Dering telepon itu menggangguku. Entah sudah berapa kali benda itu berbunyi, dia begitu keras kepala untuk tak membiarkanku mengacuhkan dirinya. Dia selalu berada di sekitarku beberapa hari ini, mengejarku di jalan, membuntutiku di kampus, dan menggangguku lewat dering telepon yang tak jelas maksudnya. Aku sudah hampir menyerah dengan sikap ngototnya itu, tapi keangkuhanku tak pernah memberikan ruang untuk menjadi wanita yang memiliki kemurahan hati di hadapan dirinya.
Sekeras apapun dia berusaha, aku tetap pada pendirianku. Sudah terlambat untuknya. Aku bukan lagi wanita yang bisa ia permainkan seperti kemarin, aku tak akan pernah memaafkannya.
"Anita" ia berucap di depanku. berdiri dengan gagahnya, mencegatku untuk melangkah melewati tubuhnya. ah ini menyebalkan. kenapa dia harus menghalangi jalanku.
"Anita aku mau menikah" 
kurasakan denyut jantungku berhenti sesaat. berganti dengan detakan yang jauh lebih kencang dari sebelumnya. Aku terdiam. Mematung. Tak kusangka dia akan mengucapkan kalimat itu begitu lancarnya. Enteng seperti aliran air keran di wastafel rumahku.
"Maafkan aku. Aku tahu tak seharusnya aku mempermainkan perasaanmu, tapi aku benar-benar mencintaimu"
sungguh urutan kalimat yang dia ucapkan tidak bisa kumengerti. 
"Orang tuaku yang menyuruhnya. Dia baru kukenal beberapa minggu lalu. Aku tidak berselingkuh Nit. sungguh. Aku mencintaimu, tapi aku juga tak mampu melawan permintaan kedua orang tuaku"
mulutku terkunci. tubuhku kaku. Aku tak mampu mengucapkan kalimat apapun. air di pelupuk mataku kian penuh.
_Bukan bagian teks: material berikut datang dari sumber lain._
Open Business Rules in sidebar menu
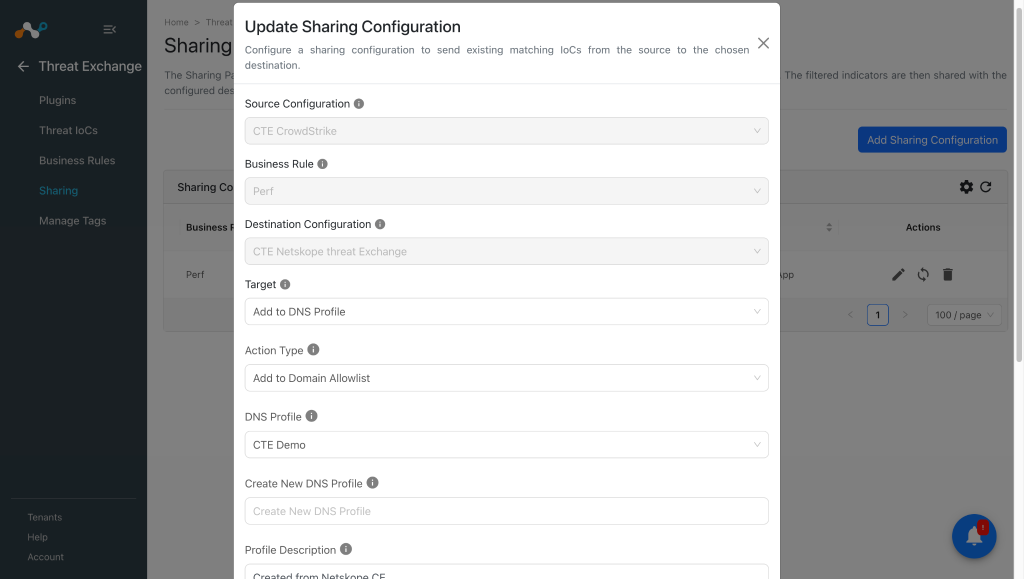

aku hanya bisa tersenyum, membiarkan air mata mengalir. Tak kupedulikan tatapan orang-orang yang lalu lalang di sekitarku. Ini sudah keberapa kalinya dia mengatakan cinta dan maaf padaku secara bersamaan. Bersama dengan sakitnya hatiku, bersama dengan perselingkuhannya yang terus berjalan. Beberapa wanita yang dulu dia tinggalkan karena katanya mencintaiku. Dan kini ia pun meninggalkanku padahal katanya ia mencintaiku. Aku tak pernah mengerti dirinya. Cinta yang busuk ini seolah menertawakanku. Membiarkanku dalam penyesalan yang mendalam. Kenapa aku harus mempercayai lelaki ini? kata-kata manisnya hanyalah candu.  Janjinya hanya omong kosong yang tak pernah menjadi nyata. Aku benar-benar sudah menyadarinya. Cinta buta ini tak seharusnya kupertahankan lagi. Mulutku terbuka. Aku berusaha  mengucapkan kalimat untuk menjawab pertanyaannya. 
"brengsek. enyahlah"  
antara sadar dan tidak, aku mengucapkan kalimat itu. Biarlah dia menafsirkan dua kata yang kuucapkan barusan semau dia. Aku pergi, membiarkannya berdiri kaku, tatapannya kosong, situasi yang baru saja ku alami kini berbalik padanya. Aku puas. langkahku ringan. air mataku mengering seketika.